=== EXERCISE DETAILS ===
Copy the lines below word for word, starting at the line that contains "How do I perform: Click" and ending at the line that contains "pyautogui.click(x=1180, y=108)". Leave the pictures out.

=== RECORDS TO PROCESS ===

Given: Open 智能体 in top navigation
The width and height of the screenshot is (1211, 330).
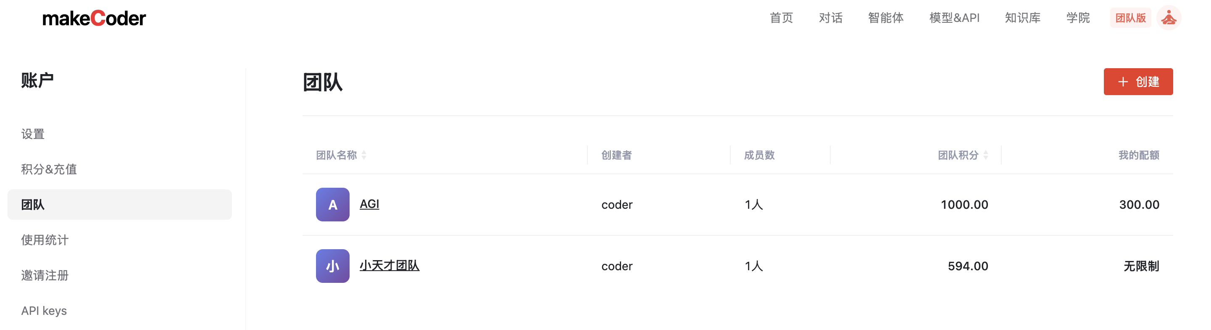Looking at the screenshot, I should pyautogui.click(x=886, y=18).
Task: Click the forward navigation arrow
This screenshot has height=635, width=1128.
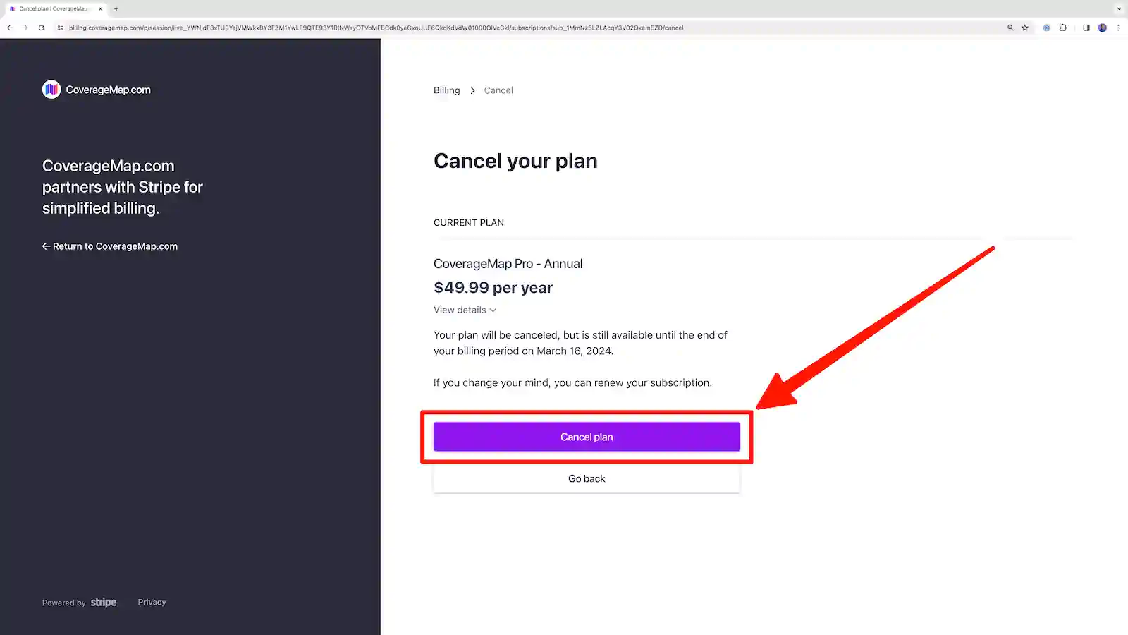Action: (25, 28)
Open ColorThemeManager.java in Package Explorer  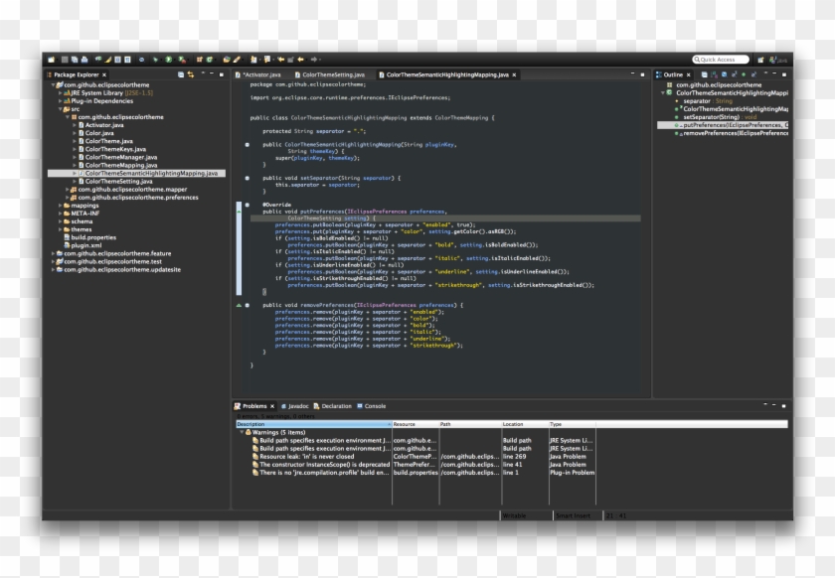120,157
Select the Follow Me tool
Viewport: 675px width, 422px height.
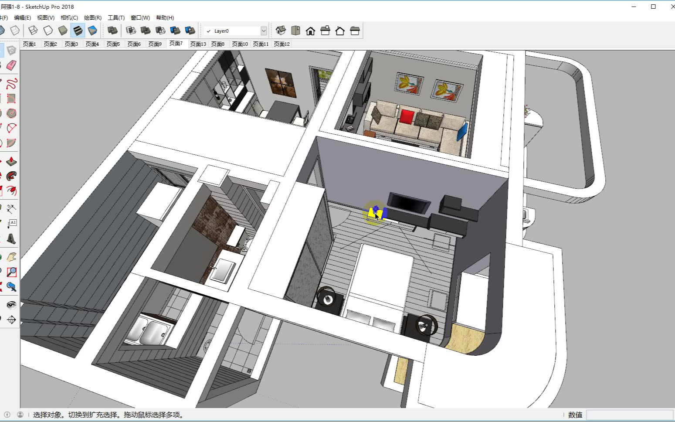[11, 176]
==
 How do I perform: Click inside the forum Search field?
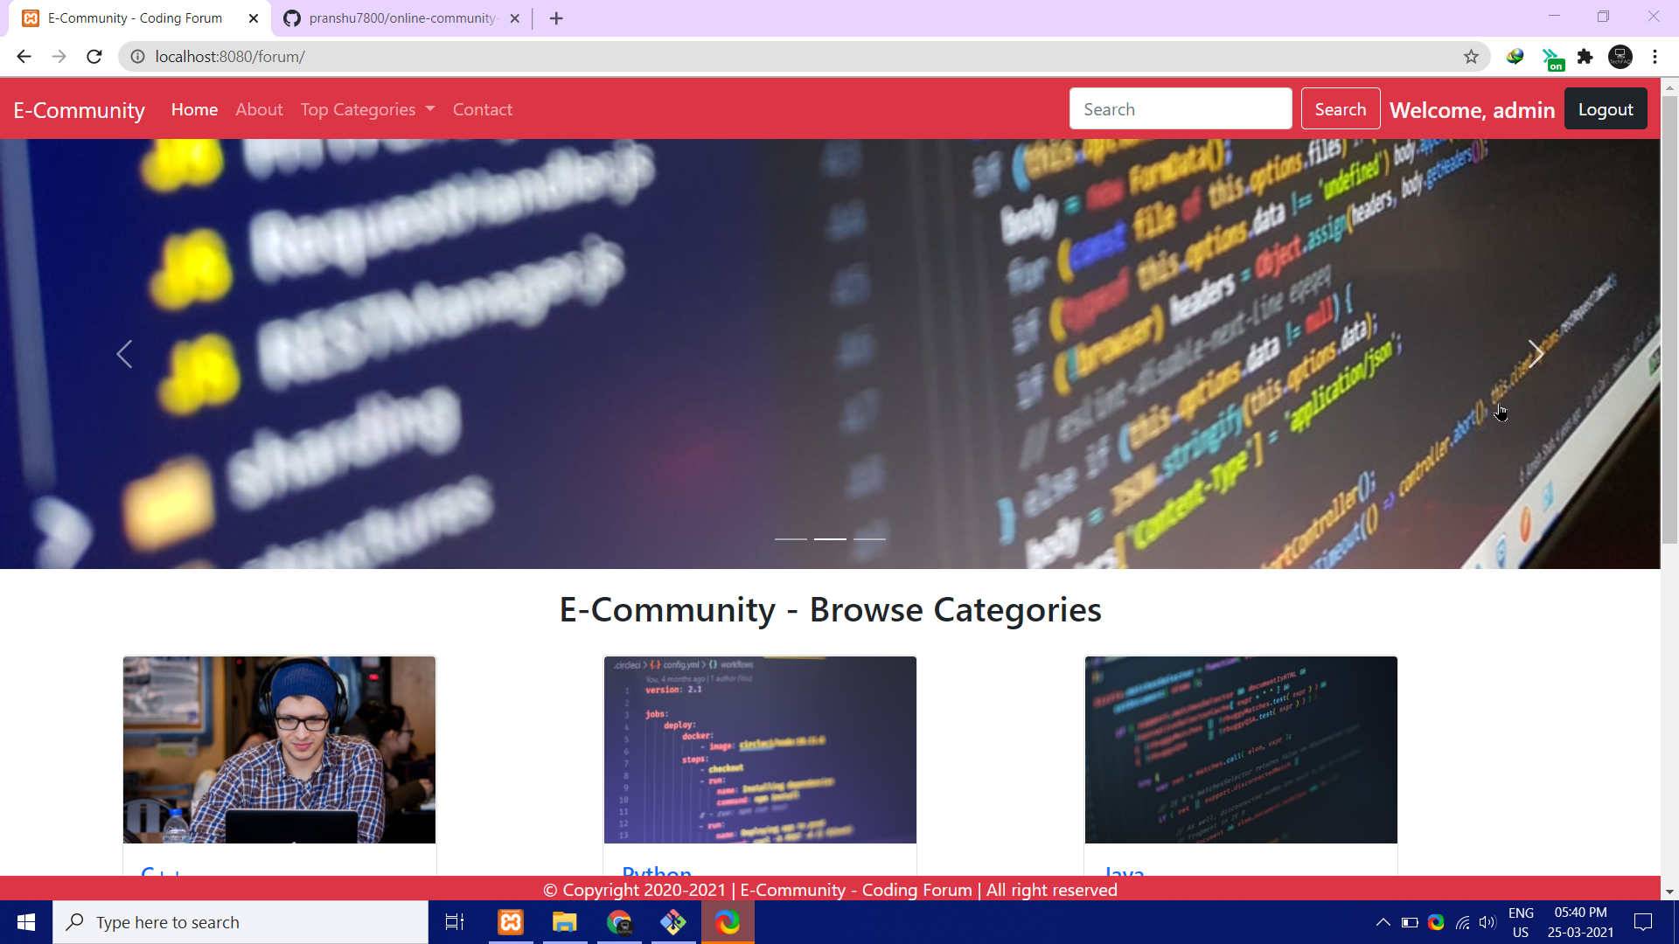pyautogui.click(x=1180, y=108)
---
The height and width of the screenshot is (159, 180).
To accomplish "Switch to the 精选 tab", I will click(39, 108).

=== SOLUTION ===
 How do I perform: Click inside the forum Search field?
pyautogui.click(x=1180, y=108)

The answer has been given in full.